In its report today, the research house said that stable income from property investments and the growing leisure and hospitality business would also drive the group’s performance moving forward.
It noted that IOI Properties’ core net profit of RM544.1 million (48.1% growth year-on-year) for the nine months of FY19 came in above expectations at 80% and 79% of its and consensus full-year estimates respectively.
The stronger earnings were mainly contributed by property development in China and higher share of profit in joint ventures mainly arising from the sale of South Beach Residences in Singapore.
The group is planning to launch 1 billion renminbi worth of projects in 4Q FY19 with the main focus in Xiamen, China. The previous launch of properties in Xiamen back in September 2018 has seen positive results as the properties were almost fully taken up within a day.
“We revise our FY19–21 forecasts upwards by 3.5%, 3.3% and 3.2% respectively to reflect the timing of revenue recognition, mainly driven by property development projects in China and Singapore,“ said AmInvestment Bank.

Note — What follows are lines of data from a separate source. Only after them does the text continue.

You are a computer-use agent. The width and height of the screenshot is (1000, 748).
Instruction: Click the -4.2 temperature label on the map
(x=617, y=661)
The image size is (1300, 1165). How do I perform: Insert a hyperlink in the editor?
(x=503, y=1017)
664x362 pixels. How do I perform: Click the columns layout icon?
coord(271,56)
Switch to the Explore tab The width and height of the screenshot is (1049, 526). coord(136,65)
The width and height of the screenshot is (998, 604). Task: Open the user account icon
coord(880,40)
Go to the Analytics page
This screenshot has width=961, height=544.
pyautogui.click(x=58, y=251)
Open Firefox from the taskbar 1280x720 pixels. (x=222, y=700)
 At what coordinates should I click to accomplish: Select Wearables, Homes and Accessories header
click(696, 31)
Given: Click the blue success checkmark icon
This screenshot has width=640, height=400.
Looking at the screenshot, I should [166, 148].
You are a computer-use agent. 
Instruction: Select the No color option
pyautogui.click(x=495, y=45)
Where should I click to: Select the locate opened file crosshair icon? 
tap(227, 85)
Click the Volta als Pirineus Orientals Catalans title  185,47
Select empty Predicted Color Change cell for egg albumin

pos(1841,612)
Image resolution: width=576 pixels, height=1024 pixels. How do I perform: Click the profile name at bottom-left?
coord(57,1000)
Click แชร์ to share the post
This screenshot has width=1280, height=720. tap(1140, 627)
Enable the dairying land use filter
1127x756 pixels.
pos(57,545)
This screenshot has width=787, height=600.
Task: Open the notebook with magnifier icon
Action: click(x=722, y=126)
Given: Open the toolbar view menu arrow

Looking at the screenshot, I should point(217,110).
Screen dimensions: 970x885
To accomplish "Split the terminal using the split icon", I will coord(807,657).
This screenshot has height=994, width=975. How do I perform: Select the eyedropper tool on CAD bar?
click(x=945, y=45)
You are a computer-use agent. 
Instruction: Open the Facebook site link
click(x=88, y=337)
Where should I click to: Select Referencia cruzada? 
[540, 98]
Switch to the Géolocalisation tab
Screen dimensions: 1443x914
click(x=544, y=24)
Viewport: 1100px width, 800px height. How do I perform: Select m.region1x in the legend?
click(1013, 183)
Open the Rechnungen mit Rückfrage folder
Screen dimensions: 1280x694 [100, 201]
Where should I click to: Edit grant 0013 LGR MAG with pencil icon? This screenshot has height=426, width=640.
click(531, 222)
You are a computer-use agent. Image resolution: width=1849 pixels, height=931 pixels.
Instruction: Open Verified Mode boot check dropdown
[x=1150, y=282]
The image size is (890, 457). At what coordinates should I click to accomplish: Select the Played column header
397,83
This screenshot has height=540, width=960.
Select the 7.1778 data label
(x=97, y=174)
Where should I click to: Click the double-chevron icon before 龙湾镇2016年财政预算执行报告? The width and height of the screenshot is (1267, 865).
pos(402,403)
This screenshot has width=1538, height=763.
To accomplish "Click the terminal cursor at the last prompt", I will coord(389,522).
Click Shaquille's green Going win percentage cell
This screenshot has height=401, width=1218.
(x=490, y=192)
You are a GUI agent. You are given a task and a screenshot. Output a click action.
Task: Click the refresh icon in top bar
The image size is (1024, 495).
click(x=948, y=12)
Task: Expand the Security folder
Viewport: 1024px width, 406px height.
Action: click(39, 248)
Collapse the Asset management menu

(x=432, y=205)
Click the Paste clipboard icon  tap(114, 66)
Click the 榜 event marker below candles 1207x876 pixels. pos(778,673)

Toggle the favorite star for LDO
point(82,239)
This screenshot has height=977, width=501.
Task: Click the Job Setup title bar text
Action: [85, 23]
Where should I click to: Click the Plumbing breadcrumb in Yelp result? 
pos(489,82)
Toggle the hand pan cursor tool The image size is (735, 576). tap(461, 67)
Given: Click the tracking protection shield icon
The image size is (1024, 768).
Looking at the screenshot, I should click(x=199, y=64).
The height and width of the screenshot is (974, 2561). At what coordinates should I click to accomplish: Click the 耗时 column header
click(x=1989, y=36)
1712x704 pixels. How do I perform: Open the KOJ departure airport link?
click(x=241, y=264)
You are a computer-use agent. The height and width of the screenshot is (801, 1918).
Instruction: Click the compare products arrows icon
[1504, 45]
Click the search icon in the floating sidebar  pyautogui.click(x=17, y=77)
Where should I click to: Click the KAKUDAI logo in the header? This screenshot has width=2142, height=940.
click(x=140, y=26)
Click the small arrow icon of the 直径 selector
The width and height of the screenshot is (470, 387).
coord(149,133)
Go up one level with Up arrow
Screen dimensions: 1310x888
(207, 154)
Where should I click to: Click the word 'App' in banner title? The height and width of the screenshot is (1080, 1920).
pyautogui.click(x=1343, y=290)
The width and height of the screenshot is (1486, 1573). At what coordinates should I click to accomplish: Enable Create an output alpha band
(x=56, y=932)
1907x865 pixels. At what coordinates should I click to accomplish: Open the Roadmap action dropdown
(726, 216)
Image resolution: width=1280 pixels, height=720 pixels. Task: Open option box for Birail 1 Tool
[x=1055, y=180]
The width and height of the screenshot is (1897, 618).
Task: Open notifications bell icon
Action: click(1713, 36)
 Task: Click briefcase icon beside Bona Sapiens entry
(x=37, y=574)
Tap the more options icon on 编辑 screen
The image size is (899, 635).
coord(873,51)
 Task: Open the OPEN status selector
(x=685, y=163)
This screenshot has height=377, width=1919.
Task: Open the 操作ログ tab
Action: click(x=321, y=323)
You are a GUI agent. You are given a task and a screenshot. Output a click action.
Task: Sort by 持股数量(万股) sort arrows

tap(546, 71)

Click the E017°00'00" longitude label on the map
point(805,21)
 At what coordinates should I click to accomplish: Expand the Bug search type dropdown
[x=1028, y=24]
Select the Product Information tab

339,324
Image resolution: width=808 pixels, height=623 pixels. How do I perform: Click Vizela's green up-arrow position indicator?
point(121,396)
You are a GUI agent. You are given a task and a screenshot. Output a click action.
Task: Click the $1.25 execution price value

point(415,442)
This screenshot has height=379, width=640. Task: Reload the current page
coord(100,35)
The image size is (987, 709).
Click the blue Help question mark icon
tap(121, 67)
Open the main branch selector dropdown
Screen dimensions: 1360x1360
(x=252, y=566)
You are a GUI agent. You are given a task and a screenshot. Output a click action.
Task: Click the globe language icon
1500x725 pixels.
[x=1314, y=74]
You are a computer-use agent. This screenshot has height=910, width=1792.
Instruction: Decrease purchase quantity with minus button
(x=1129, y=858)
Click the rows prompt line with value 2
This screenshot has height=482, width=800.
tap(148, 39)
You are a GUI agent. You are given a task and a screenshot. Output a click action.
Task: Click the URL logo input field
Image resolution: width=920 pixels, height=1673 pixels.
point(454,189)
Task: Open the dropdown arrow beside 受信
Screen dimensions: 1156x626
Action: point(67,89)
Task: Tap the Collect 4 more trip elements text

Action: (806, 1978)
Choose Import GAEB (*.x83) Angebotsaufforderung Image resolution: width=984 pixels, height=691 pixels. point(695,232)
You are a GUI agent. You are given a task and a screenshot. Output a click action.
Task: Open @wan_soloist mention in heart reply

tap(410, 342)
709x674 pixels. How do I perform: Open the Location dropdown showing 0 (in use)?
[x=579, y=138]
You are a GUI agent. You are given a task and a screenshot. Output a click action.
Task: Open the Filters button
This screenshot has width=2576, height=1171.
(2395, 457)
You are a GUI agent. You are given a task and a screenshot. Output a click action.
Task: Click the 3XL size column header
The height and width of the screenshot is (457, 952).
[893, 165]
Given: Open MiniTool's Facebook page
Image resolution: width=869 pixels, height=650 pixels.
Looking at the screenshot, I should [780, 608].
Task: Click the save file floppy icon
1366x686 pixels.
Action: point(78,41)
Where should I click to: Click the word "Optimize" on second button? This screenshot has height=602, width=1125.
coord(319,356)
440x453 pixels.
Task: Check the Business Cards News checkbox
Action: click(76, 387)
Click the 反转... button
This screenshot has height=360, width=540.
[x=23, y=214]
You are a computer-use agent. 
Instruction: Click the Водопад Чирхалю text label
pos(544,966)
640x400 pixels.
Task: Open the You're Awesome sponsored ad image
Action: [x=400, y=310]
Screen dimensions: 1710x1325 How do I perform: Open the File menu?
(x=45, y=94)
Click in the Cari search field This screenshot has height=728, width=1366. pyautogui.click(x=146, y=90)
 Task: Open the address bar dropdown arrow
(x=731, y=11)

Meanwhile, it said that the upcoming investment properties in IOI Palm City, Xiamen, comprising 2.37 million net lettable area of retail and office are progressing well and are scheduled to be completed in stages from 2020.
Also, the 1.5 million sq ft of retail and office area at Central Boulevard, Singapore scheduled for completion in 2022, will provide additional revenue for the investment properties division moving forward.
AmInvestment Bank maintained its “buy” recommendation on IOI Properties with a slightly higher fair value of RM1.89 from RM1.88 previously.
Meanwhile, Kenanga Research reiterated its “outperform” call on the stock with an unchanged target price of RM1.65.
“IOI Properties is our 2Q19 preferred pick being the most bashed-down big player despite its relatively brighter outlook compared to peers given its comparatively lesser dependence on local sales. This is because its main earnings driver is its Xiamen, China projects, which have delivered strong uptakes,“ it said.